■ **Problem statement**
Here the job is to copy the data exactly and to exclude every image from it.

■ **Given data**
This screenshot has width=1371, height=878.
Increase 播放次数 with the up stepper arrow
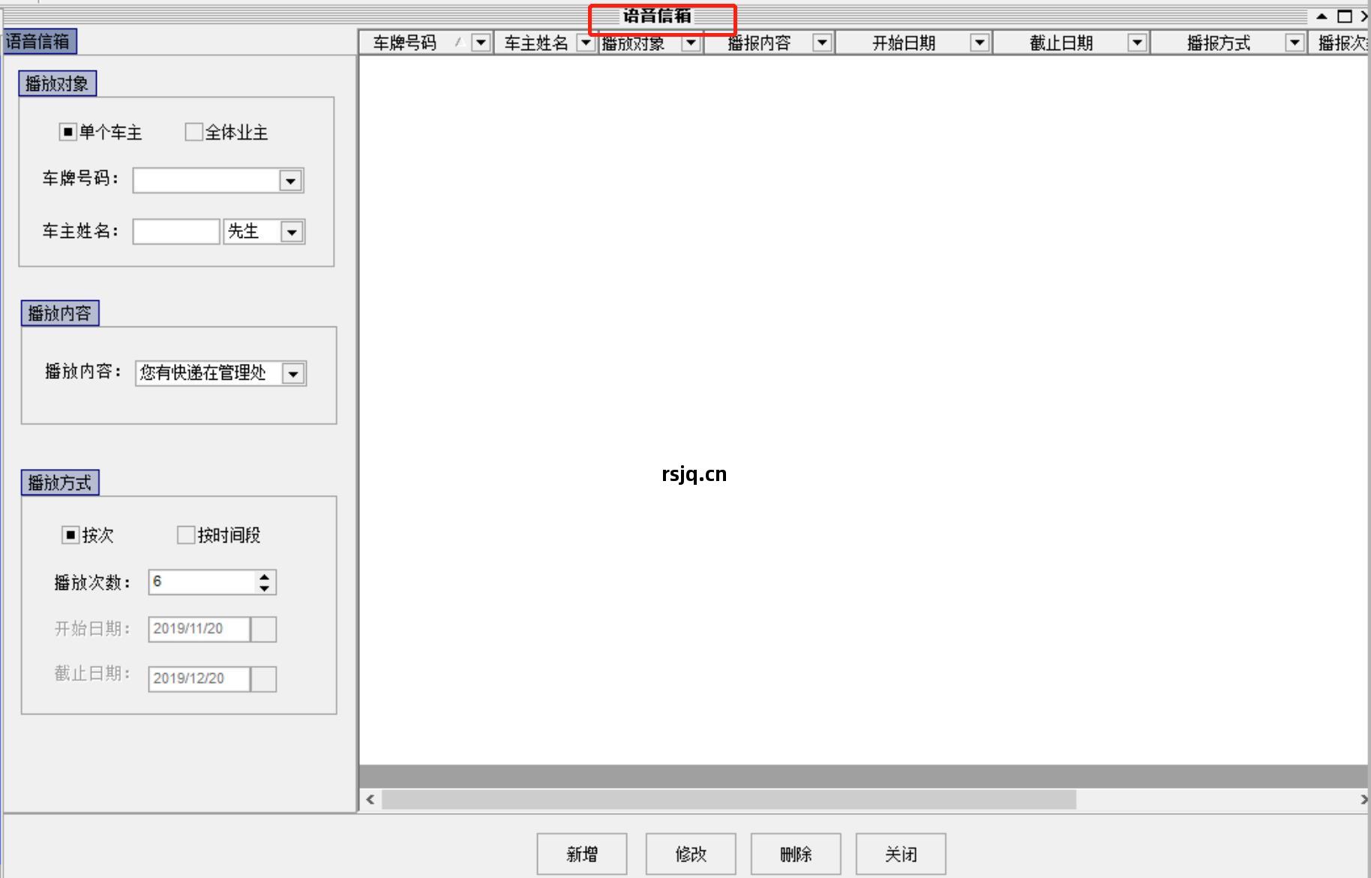[x=264, y=577]
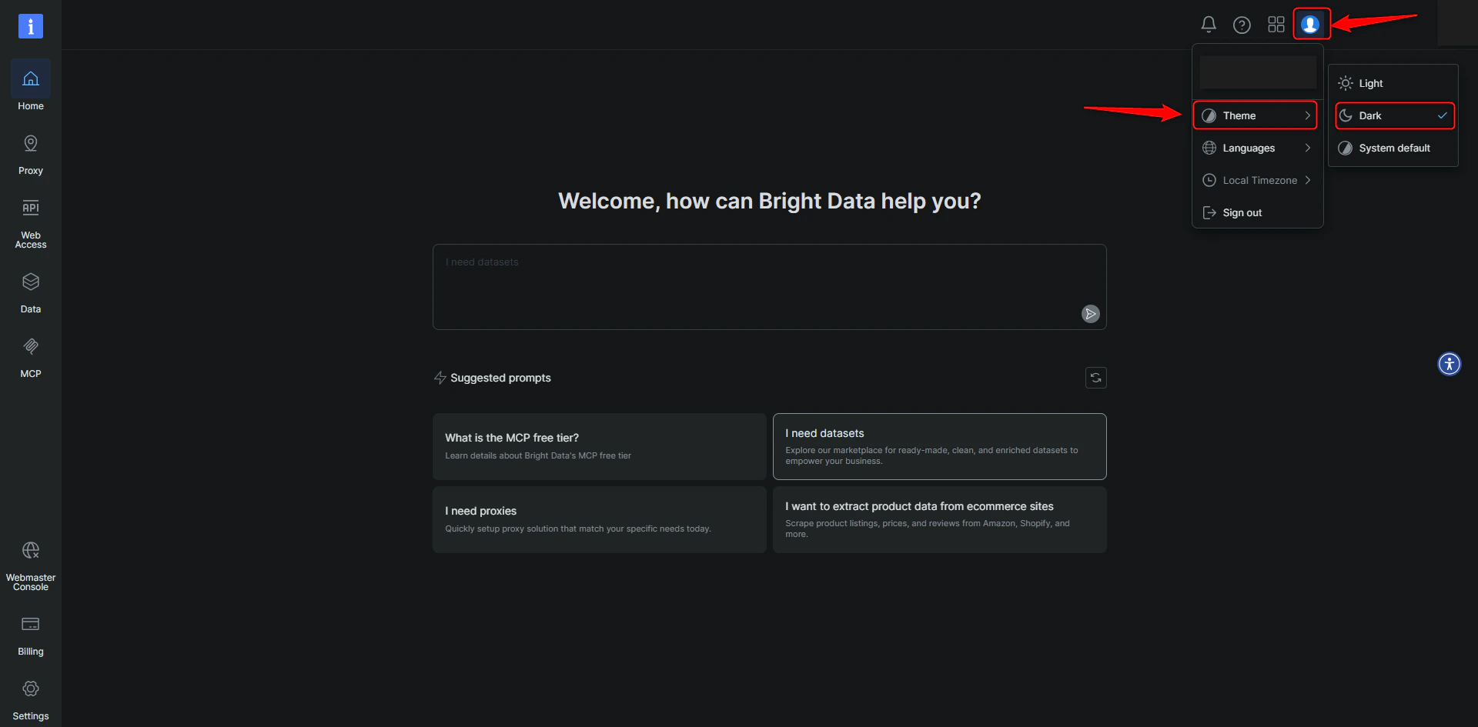The image size is (1478, 727).
Task: Open the Webmaster Console
Action: tap(30, 564)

■ **Solved problem**
This screenshot has width=1371, height=878.
Increase 播放次数 with the up stepper arrow
[x=264, y=577]
The image size is (1478, 727).
Task: Open the Webmaster Console
Action: tap(30, 564)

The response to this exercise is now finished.